■ Description of the task ■
Using the data below, print exactly the line with "This screenshot has width=594, height=406.", the line with "Where should I", and every line between them, but none of the pictures.

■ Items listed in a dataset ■
┌──
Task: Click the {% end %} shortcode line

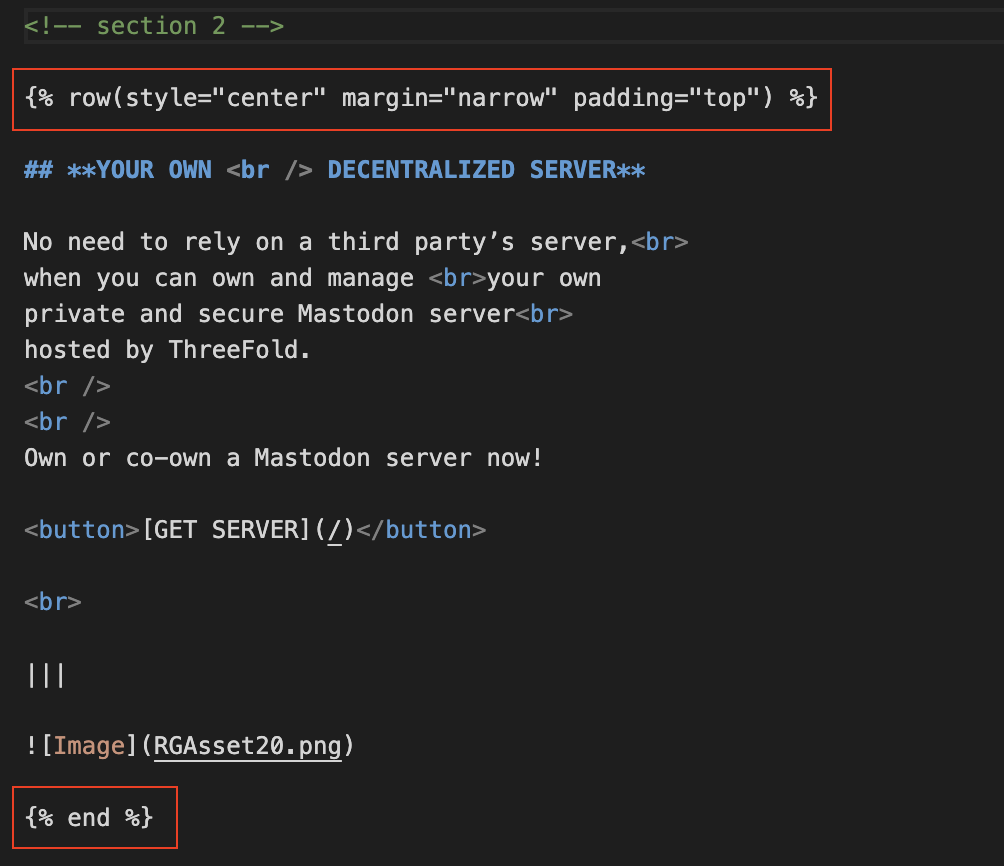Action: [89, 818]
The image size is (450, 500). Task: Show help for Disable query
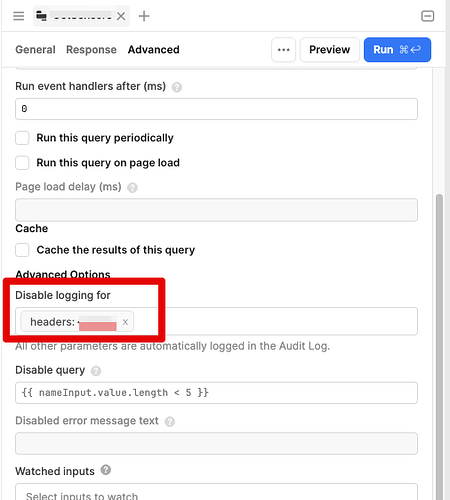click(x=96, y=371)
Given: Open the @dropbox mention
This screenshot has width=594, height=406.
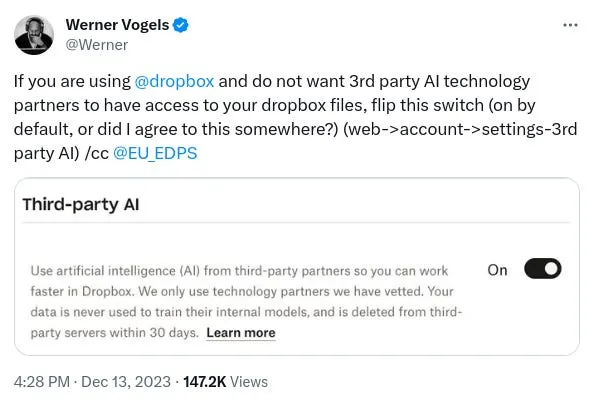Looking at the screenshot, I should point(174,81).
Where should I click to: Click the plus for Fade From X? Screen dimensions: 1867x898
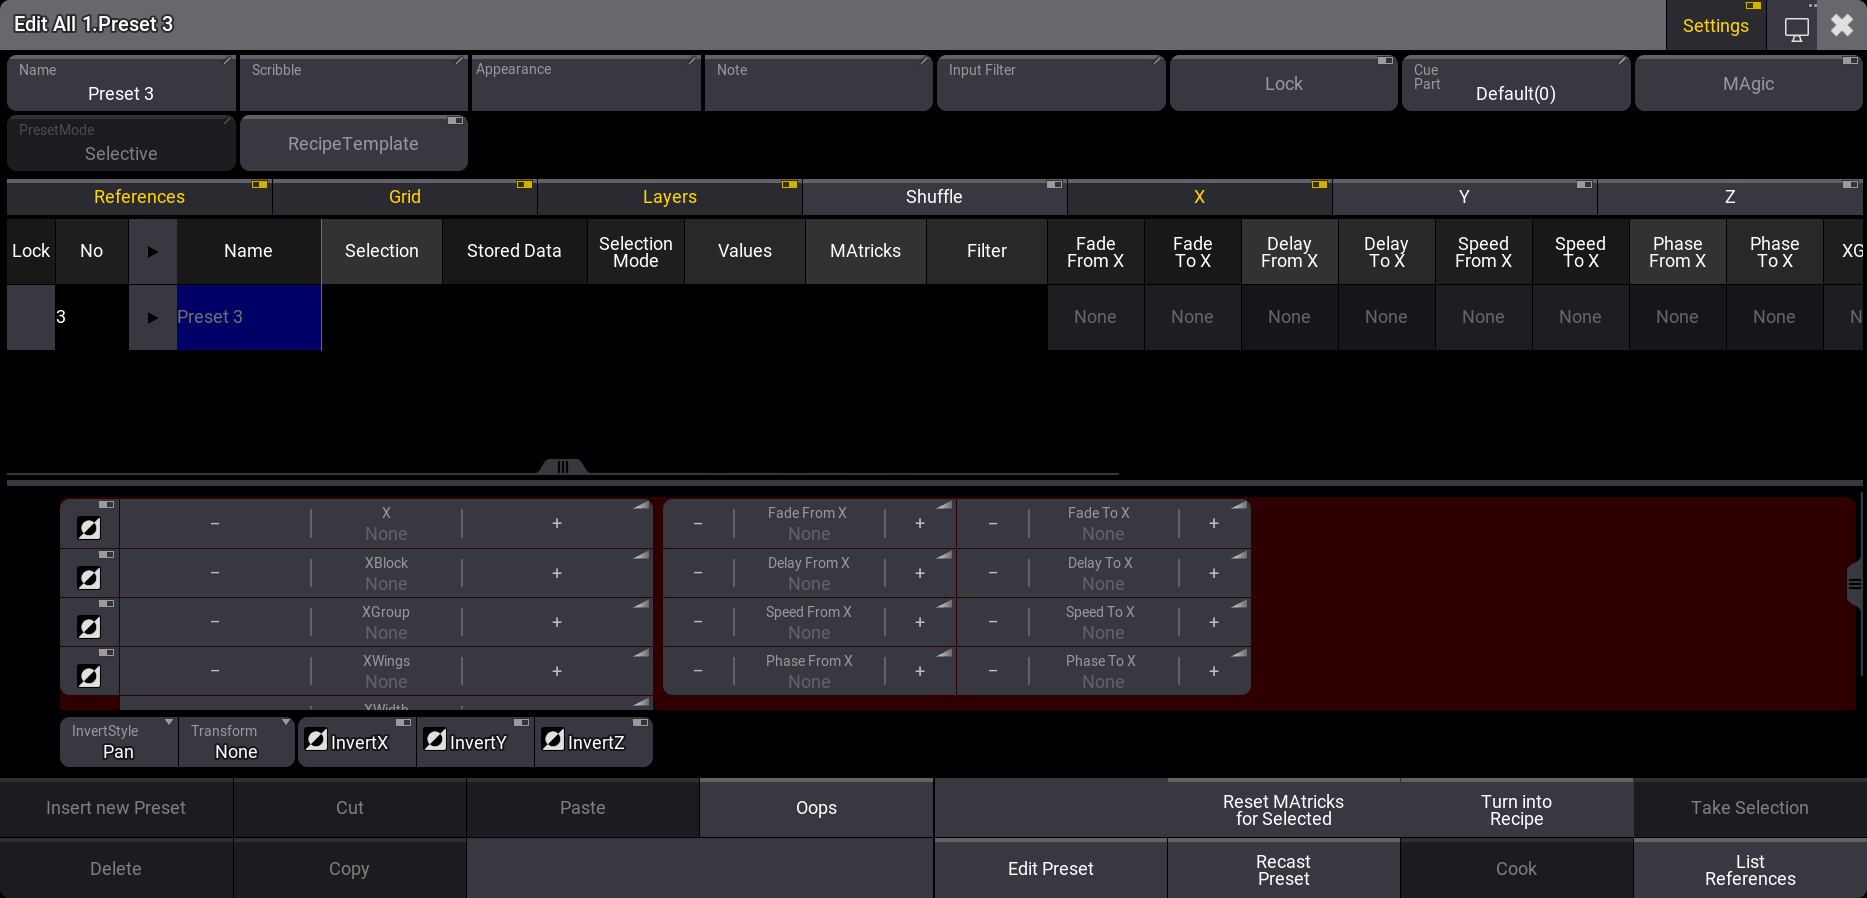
└──
┌──
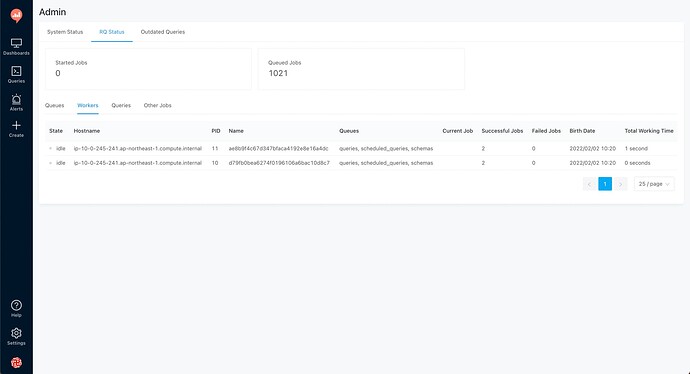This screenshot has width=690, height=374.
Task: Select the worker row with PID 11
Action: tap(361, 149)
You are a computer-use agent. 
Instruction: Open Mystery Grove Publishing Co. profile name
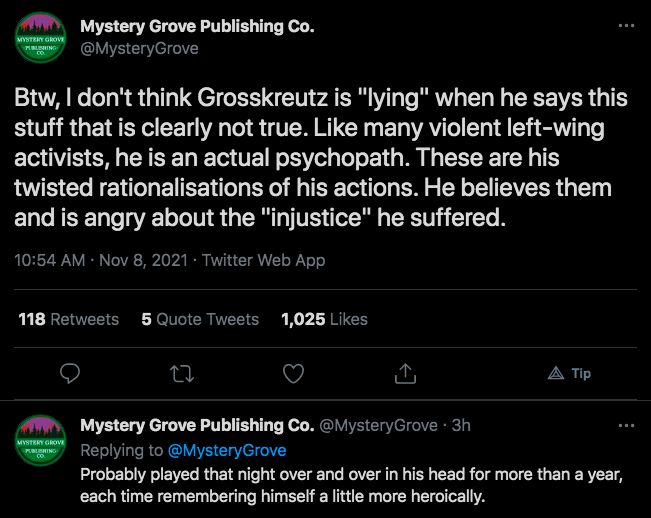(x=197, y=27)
└──
┌──
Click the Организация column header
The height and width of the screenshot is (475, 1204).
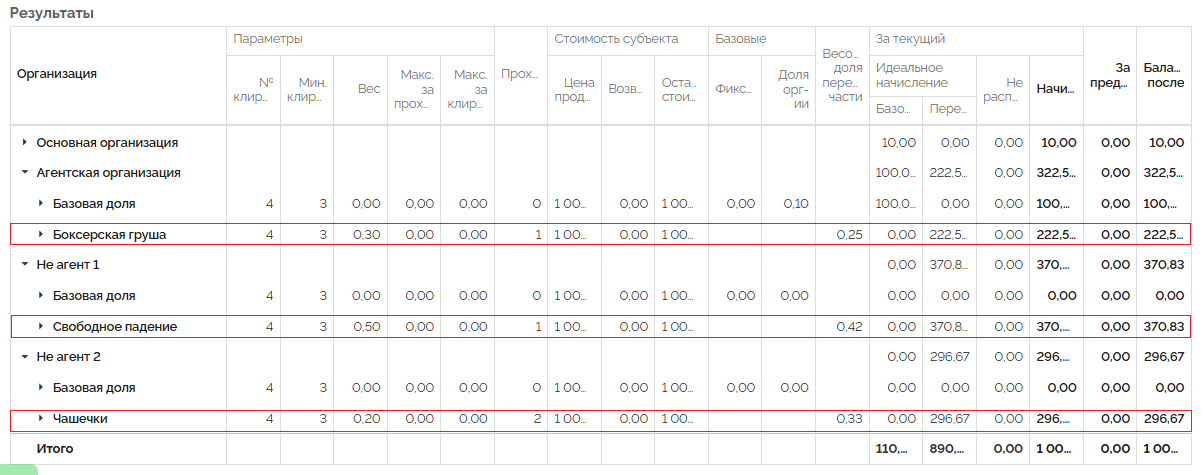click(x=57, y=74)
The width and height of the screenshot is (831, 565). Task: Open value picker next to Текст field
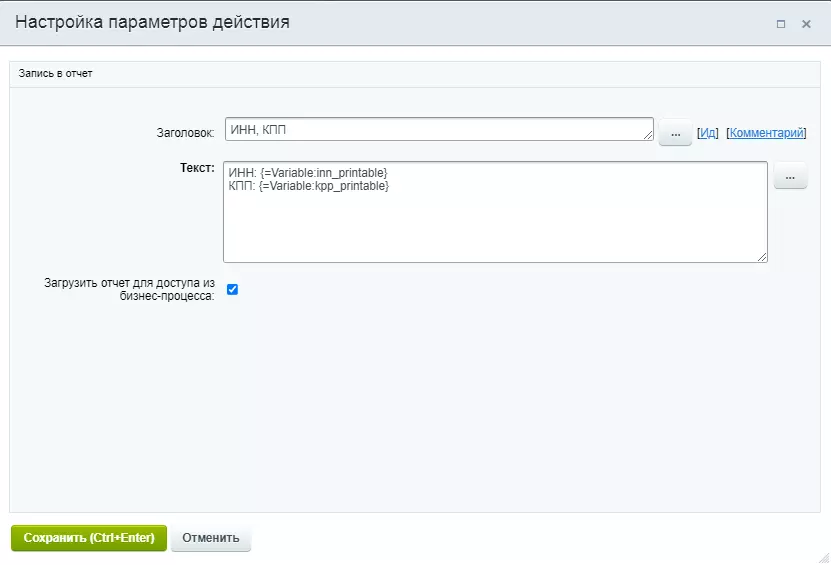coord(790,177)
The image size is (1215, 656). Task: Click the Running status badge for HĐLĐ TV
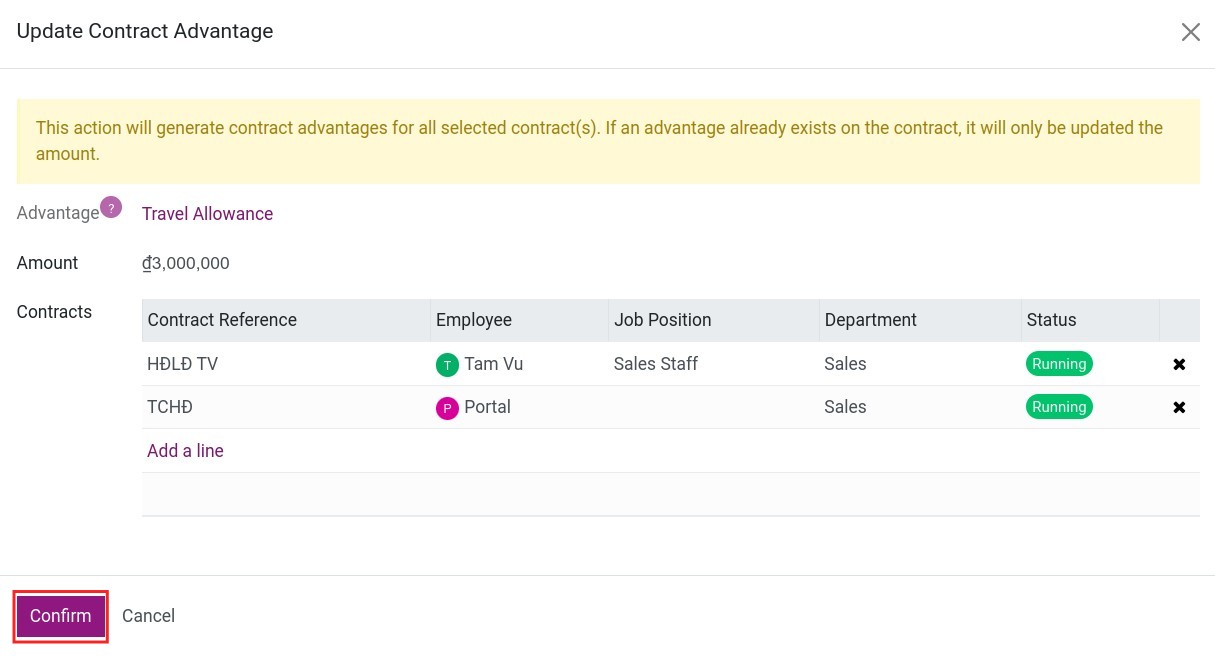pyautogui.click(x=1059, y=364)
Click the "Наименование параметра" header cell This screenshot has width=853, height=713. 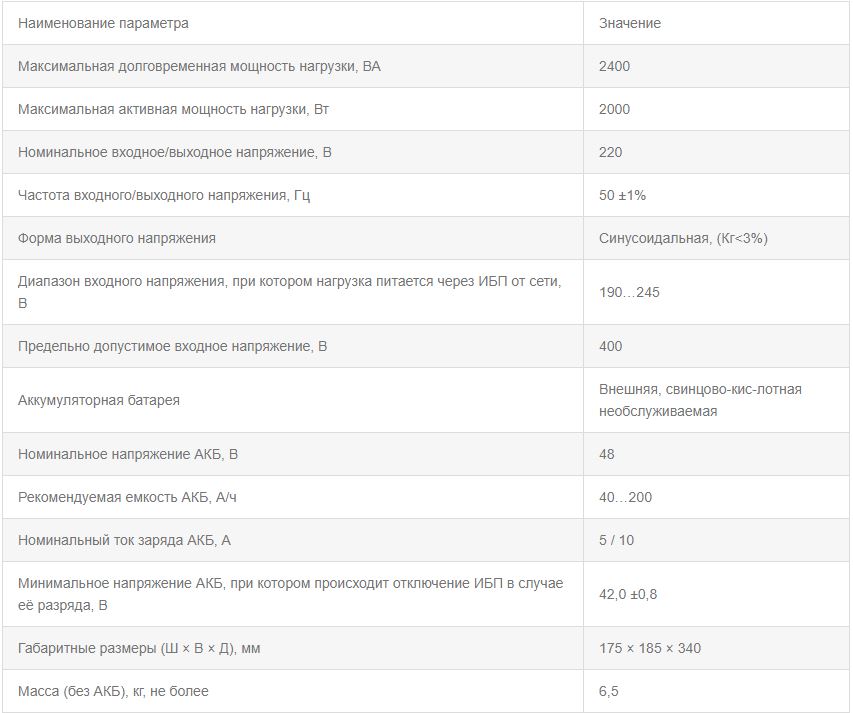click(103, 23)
└──
■ Task output ■
This screenshot has width=594, height=406.
Looking at the screenshot, I should point(174,81).
Where should I click to: Click the plus for Fade From X? Screen dimensions: 1867x898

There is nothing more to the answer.